Promenade dans les bayous, près de l’allée suspendue de la double autoroute. Castors, crocodiles, aigrettes américaines, pélicans. Puis suite du voyage en descendant le Mississipi au plus près. Pauvre. Sauf bien sûr la plantation Nottoway. Je ne fais pas la visite avec Rodica. Ras le bol d’entendre évoquer cette richesse passée, sans un mot, jamais, pour les esclaves et leur condition.

Plus loin, alors que la nuit tombe, passage devant une autre maison coloniale,
plus ouverte, plus belle mais fermée à cette heure, Oak Alley, une trentaine de chênes immenses et sans doute plus que bicentenaires. Splendide.

A la nuit, traversée du Mississipi sur le ferry, atmosphère intéressante. Rive gauche, raffinerie sucrières immenses. Puis long chemin dans le noir et approche de la Nouvelle Orléans. Finalement, nuit dans un motel proche de  l’aéroport , c’est apparemment le seul lieu possible en-dehors du quartier français.
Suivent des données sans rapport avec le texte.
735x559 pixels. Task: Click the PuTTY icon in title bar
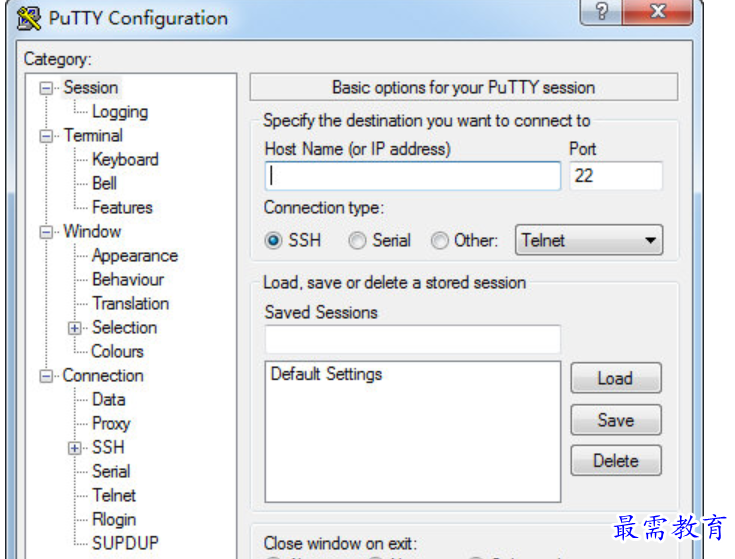[29, 18]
Le soir à la TV, « Love Connection », faux tribunal avec vrais plaignants et vrai juge, affaire de robe de mariée achetée par une dame qui se croyait déjà épousée, mais finalement abandonnée par son compagnon. Sordide.

 

Retour en Louisiane

 

Hier soir à la Nouvelle-Orléans, faux repas cajun sur une terrasse couverte de Bourbon Street. Dans la rue, le jazz est largement remplacé par la musique moderne, synthétique. Jeunes plus ou moins soûls et agents de police prêts à intervenir.
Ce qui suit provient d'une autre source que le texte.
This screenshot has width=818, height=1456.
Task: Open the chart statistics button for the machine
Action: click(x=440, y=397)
Ce matin, tour du Vieux Carré à pied. Le quartier nord n’est pas sûr, paraît-il. A cette heure, on ne dirait pas. Achat de quelques disques. Passé par un marché situé entre Vieux Carré et Mississipi. Beaucoup d’épices, quelques fruits, des gueules d’alligators. Le temps se lève. Cap vers Bâton Rouge et Lafayette en passant par la rive sud-ouest du Mississipi. Traversée du pont immense et vieillot, déboulé sur le boulevard du général de Gaulle. Le temps de l’omnipotence française est bien passé. Ici, dans les voitures comme dans les quartiers, que des Noirs. Erreur d’aiguillage et cul de sac entre des bayous. Un militaire de la Navy, qui observe à la jumelle d’un pont, nous renseigne.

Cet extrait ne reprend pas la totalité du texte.